▶ [EXERCISE DETAILS]: The required answer is every line of the data containing the word "comment".

(Stored records)
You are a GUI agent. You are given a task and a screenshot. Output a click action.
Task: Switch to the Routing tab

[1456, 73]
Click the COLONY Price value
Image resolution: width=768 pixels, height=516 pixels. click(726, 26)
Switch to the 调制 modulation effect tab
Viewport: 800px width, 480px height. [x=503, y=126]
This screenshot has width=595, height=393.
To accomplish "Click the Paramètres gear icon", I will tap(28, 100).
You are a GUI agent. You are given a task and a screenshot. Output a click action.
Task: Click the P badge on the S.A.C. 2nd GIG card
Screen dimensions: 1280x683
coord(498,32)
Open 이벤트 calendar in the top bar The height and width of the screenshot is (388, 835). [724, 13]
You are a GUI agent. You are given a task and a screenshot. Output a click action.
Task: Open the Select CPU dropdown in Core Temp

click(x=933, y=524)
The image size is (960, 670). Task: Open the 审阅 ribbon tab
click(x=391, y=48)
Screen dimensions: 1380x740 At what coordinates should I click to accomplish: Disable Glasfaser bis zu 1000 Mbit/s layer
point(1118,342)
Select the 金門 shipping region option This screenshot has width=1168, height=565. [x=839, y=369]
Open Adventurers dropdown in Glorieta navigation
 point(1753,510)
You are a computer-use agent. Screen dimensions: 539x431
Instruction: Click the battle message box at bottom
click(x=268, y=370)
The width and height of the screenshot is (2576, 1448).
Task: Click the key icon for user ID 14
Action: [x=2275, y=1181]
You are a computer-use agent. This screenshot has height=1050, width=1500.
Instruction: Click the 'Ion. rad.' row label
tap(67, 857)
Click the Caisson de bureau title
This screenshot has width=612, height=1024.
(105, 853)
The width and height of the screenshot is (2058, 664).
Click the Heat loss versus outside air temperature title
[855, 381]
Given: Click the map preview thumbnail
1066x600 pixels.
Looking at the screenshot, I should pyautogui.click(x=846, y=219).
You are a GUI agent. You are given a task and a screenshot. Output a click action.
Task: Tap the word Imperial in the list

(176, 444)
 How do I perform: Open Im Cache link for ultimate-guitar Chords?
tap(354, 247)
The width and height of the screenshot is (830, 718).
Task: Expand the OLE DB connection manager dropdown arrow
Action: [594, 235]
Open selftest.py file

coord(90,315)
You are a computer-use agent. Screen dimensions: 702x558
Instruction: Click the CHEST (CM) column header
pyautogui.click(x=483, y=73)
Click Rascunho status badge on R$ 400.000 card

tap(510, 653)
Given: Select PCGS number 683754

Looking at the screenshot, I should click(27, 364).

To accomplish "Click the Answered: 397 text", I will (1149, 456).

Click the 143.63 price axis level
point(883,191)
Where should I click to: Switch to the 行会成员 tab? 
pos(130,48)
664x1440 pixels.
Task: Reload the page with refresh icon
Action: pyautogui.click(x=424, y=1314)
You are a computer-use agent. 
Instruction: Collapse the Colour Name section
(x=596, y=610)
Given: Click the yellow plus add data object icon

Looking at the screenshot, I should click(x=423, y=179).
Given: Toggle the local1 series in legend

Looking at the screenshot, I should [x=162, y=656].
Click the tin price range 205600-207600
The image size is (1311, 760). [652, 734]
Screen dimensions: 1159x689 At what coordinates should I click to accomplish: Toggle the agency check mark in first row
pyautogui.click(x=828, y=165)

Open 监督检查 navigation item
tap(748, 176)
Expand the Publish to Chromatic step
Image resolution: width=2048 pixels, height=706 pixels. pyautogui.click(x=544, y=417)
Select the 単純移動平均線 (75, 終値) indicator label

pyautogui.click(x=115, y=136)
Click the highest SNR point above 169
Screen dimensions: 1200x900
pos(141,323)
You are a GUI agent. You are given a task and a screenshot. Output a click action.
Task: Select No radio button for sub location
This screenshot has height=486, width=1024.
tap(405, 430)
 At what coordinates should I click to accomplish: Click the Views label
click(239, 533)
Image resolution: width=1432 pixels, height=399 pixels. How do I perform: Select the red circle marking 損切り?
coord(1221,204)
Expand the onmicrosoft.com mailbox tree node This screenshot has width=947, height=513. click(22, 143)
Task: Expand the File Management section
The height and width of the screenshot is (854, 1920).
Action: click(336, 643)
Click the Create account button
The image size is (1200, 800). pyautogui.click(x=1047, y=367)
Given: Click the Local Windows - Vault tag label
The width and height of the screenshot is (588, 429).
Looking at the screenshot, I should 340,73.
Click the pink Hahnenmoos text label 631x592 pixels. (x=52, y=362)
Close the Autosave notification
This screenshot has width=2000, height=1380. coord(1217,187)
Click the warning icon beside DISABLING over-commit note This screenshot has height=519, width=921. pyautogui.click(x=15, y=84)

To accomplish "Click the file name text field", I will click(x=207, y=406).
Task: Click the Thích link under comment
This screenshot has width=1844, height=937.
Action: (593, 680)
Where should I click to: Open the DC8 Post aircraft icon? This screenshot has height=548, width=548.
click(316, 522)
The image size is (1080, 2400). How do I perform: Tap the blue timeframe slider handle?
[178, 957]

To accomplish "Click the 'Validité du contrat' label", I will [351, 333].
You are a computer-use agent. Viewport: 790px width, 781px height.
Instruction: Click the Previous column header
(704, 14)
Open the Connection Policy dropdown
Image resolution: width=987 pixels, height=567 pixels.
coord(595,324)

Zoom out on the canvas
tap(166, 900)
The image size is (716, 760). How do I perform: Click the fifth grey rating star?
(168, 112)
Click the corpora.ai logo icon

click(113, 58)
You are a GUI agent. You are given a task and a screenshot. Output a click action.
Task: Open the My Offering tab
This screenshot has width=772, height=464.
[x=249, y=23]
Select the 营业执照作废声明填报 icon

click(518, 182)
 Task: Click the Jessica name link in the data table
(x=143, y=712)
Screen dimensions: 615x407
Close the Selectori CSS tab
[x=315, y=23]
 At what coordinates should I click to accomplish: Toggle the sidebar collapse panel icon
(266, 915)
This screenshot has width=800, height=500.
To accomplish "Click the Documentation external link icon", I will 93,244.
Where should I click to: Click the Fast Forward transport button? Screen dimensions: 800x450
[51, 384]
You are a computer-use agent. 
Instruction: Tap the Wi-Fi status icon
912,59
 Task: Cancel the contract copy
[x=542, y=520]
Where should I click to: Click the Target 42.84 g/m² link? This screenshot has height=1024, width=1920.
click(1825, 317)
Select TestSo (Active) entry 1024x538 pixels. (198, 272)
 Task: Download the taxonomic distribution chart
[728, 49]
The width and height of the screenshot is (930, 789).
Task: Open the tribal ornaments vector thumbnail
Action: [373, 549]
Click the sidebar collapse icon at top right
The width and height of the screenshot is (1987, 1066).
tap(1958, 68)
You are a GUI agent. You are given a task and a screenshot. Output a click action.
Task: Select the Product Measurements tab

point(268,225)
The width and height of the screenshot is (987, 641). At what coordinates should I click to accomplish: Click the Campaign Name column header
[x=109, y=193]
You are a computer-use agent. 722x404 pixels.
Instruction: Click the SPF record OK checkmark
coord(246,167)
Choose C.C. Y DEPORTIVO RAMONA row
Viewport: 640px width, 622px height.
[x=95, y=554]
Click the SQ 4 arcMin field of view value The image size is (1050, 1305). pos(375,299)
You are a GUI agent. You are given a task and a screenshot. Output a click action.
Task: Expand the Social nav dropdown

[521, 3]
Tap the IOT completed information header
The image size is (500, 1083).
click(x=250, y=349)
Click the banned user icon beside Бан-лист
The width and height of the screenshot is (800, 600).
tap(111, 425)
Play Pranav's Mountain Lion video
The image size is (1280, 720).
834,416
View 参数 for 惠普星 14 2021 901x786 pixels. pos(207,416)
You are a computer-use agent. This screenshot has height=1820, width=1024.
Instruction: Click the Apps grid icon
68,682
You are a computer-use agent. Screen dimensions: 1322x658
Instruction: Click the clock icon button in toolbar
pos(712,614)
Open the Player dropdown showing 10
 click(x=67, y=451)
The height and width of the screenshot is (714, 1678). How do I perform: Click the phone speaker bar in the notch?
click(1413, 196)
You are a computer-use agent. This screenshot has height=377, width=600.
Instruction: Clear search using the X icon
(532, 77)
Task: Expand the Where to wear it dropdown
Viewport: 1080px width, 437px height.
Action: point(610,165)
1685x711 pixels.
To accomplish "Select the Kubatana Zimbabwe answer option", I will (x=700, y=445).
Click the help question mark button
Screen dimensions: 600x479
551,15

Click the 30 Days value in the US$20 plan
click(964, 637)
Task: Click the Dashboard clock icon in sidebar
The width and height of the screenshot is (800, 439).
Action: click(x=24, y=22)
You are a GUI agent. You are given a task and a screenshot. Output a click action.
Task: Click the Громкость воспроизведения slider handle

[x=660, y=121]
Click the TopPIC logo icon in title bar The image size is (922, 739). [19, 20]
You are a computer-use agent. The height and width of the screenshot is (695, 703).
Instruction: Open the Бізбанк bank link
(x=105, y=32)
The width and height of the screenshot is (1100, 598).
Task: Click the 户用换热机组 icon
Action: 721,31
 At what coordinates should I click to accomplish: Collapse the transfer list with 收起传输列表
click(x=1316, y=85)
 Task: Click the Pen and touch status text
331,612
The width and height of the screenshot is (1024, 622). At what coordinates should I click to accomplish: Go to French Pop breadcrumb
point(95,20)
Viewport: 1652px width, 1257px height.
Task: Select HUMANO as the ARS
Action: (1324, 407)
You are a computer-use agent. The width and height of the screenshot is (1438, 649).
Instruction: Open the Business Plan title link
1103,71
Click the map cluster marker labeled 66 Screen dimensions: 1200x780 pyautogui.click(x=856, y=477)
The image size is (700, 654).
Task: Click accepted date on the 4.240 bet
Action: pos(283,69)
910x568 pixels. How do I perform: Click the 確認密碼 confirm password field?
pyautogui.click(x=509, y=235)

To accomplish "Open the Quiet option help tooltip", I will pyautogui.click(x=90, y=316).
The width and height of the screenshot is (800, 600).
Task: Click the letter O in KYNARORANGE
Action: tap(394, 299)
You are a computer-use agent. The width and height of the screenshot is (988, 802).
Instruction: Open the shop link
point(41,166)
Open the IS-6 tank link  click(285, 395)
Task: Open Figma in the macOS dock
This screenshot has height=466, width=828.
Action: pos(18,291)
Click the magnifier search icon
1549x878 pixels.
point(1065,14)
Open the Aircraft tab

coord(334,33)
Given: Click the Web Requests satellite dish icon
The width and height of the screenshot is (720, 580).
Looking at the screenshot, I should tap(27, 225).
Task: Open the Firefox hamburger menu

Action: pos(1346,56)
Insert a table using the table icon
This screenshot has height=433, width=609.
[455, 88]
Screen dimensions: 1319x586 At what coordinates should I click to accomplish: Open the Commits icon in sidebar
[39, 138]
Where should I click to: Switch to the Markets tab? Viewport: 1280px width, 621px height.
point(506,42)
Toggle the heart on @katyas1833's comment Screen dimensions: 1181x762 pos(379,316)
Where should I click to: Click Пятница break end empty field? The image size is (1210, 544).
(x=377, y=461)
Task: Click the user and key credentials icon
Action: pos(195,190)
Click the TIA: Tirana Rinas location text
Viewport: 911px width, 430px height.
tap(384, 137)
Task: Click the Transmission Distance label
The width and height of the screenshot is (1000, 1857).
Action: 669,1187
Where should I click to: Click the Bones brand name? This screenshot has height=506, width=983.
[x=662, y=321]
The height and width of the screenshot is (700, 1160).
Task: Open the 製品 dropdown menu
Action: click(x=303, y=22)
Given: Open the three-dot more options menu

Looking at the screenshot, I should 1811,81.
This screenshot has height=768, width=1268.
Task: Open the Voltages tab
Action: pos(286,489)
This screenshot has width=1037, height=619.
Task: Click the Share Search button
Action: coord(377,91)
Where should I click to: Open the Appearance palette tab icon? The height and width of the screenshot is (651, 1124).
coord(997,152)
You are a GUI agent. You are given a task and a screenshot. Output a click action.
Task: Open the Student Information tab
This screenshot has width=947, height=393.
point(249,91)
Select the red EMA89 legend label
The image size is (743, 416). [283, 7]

▶ [FINISHED EXERCISE]:
Task: Click the Thích link under comment
Toggle the heart on @katyas1833's comment Screen dimensions: 1181x762 pos(379,316)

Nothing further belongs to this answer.